Here we look at what the disease is and what can be done to prevent it.
What are the symptoms?
The most common sign of melanoma is a new mole appearing or a change in an existing mole.
Moles can occur anywhere on the body, but the most commonly affected areas are the back in men and the legs in women.
In the majority of cases, melanomas have an irregular shape and are more than one colour. The mole may also be larger than normal and can sometimes be itchy or bleed.
What are the different types of melanoma?
Melanomas fall into four basic categories. Three of them begin in situ, meaning they occupy only the top layers of the skin, and sometimes become invasive.
Invasive melanomas are more serious, as they have penetrated deeper into the skin and may have spread to other areas of the body.
The most common type is the superficial spreading melanoma, which tends to start growing outwards rather than downwards into the skin.
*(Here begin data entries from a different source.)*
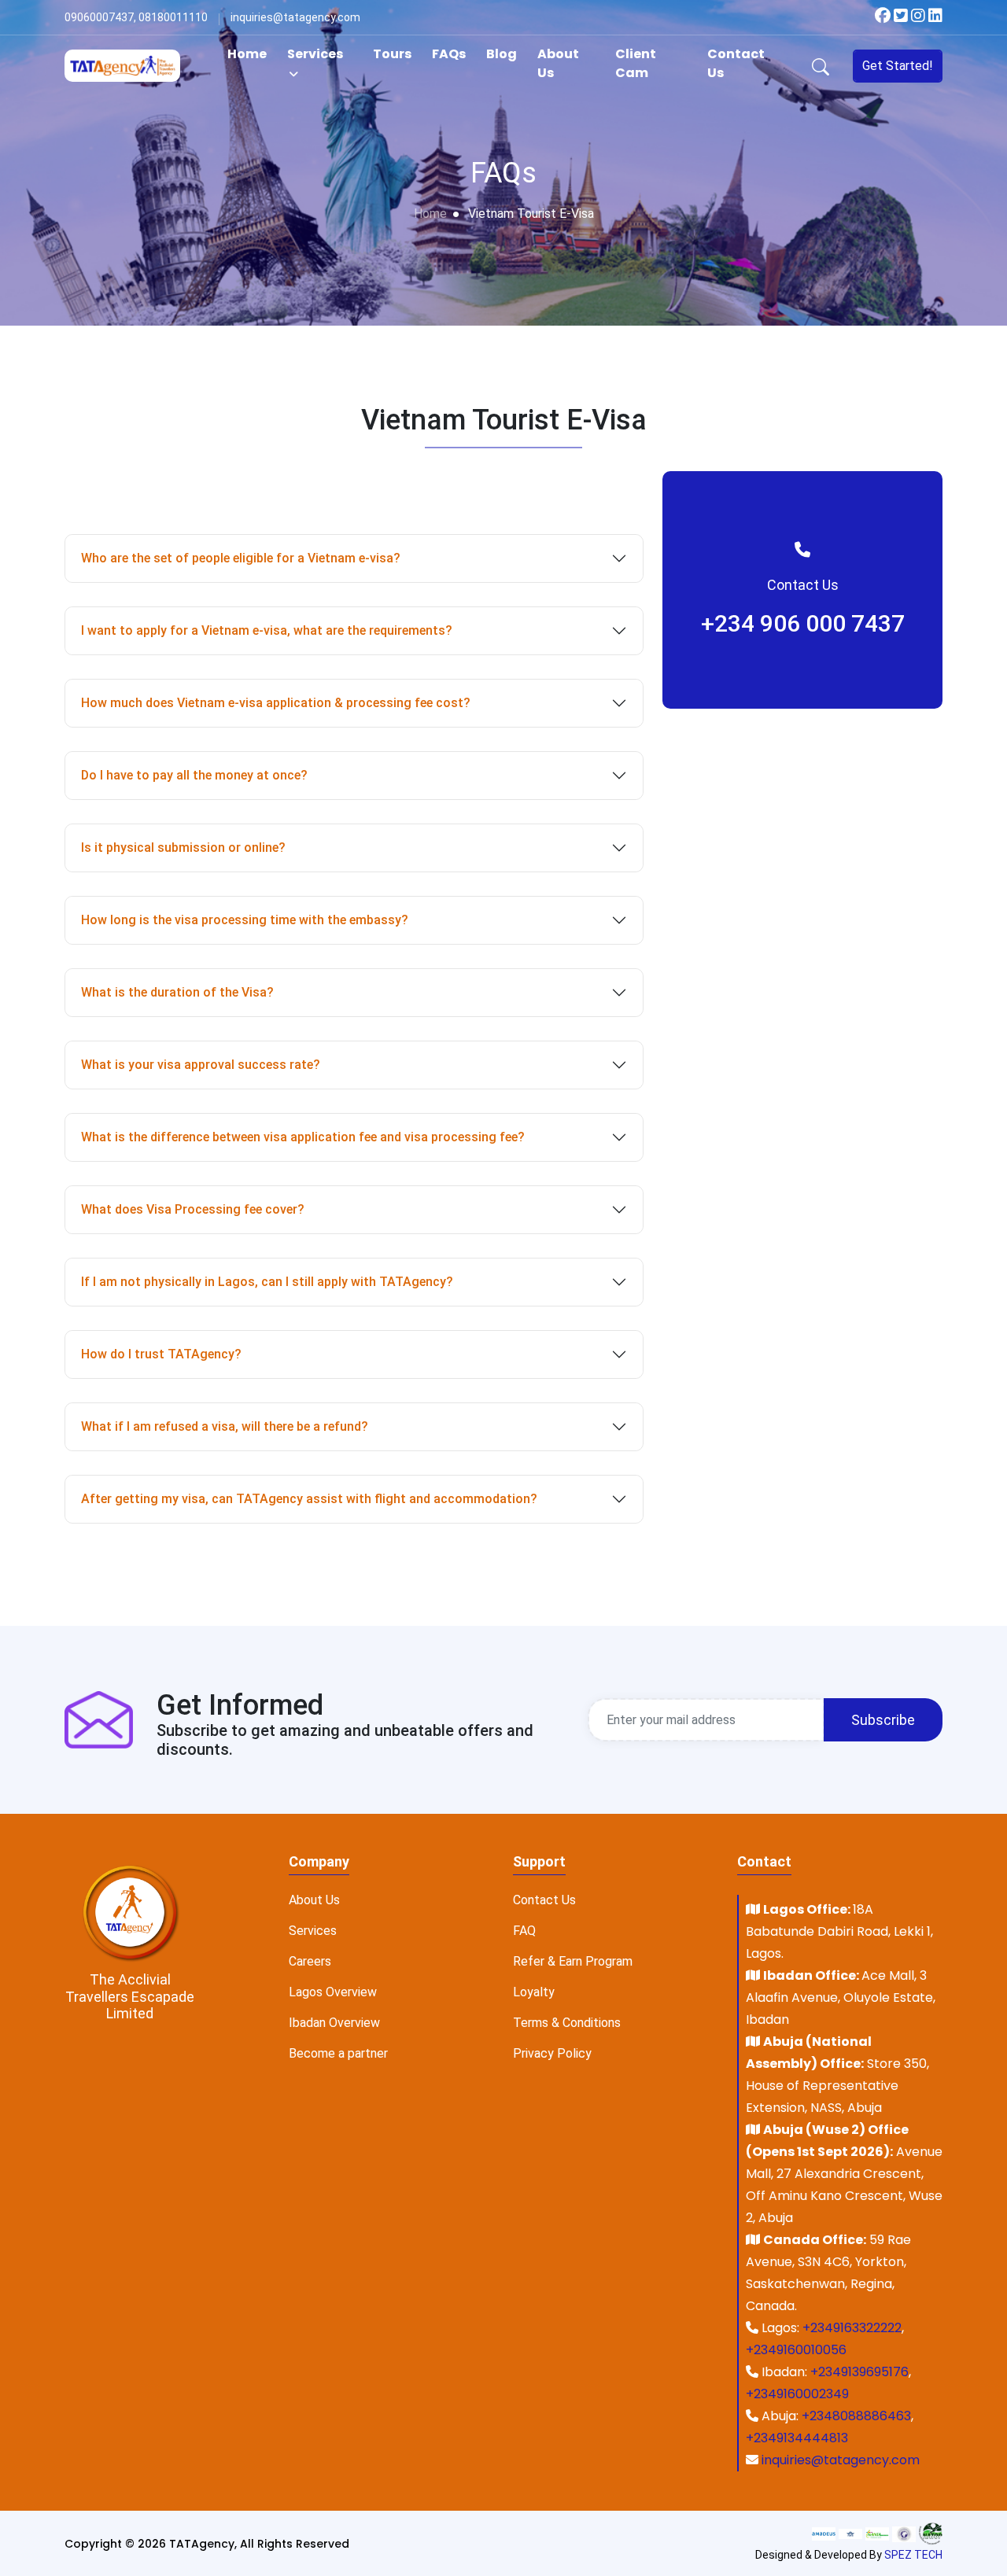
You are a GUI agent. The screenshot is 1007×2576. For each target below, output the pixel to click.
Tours (392, 54)
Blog (501, 54)
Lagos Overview (333, 1992)
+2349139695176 (859, 2372)
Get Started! (897, 65)
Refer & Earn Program (573, 1961)
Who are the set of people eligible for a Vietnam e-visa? (240, 558)
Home (247, 54)
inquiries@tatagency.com (841, 2460)
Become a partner (338, 2053)
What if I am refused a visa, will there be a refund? (224, 1426)
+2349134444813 (797, 2438)
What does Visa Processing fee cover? (192, 1209)
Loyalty (534, 1992)
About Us (558, 63)
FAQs (449, 54)
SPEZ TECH (913, 2554)
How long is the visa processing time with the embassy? (244, 919)
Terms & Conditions (567, 2022)
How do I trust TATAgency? (161, 1354)
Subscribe (883, 1720)
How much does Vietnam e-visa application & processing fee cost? (275, 702)
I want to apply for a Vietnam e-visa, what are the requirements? (266, 630)
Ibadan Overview (334, 2022)
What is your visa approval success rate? (200, 1064)
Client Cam (635, 63)
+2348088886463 (856, 2416)
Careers (310, 1961)
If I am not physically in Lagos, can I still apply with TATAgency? (267, 1281)
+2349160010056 (796, 2350)
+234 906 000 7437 (803, 623)
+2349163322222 (852, 2328)
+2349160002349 (797, 2394)
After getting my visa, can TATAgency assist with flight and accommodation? (309, 1498)
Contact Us (736, 63)
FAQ (524, 1930)
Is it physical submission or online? (183, 847)
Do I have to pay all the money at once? (194, 775)
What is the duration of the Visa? (177, 992)
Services (315, 54)
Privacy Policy (552, 2053)
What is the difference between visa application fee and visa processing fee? (303, 1137)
It is not usually at risk of spreading to other parts of the body until it begins to grow downwards into the deeper layers of skin and beyond.
What causes melanoma? Exposure to ultraviolet light from the sun is thought to cause most melanomas, but it also could be caused by using sunbeds.
Your chance of developing melanoma increases if you have:
- Lots of moles or freckles
- Pale skin that burns easily
- Red or blonde hair
- A close family member who's had melanoma
How is it treated?
The main treatment for melanoma that hasn't spread is surgery.
The abnormal mole is removed, along with a small area of surrounding skin. People may need a second operation to remove a larger area of healthy tissue around the melanoma. As long as the doctors are sure they removed enough tissue, this is all the treatment you need.
If the melanoma has spread, the main treatments are: biological therapy, chemotherapy or radiotherapy.
ITV Border GP Dr Ajay Bedi has issued his advice on how to spot – and avoid skin cancer including the A,B,C,D,E method of spotting moles:
- A: Asymmetry: Draw a line down the middle of a melanoma, the two halves would look very different
- B: Borders. The edges tend to be irregular around the outside
- C: Colour. Melanomas are often more than one type of colour
- D: Diameter. Melanomas tend to be a bit bigger than a normal freckle
- E: Evolution. Look out for changes. If something is growing or changing in colour and/or shape or if there is crusting, itching or bleeding get it checked out
Dr Bedi said: “It’s really critical people understand what their own skin looks like. If something new appears and you don’t know what your skin looks like in the first place it’s harder to pick it up."
On prevention, Dr Bedi urged people to cover up against the sun's rays.
He added: "General suncare is really important. At home and abroad. At least factor 30 all the time. Covering up when you can, avoiding the midday sun and not using sunbeds too often."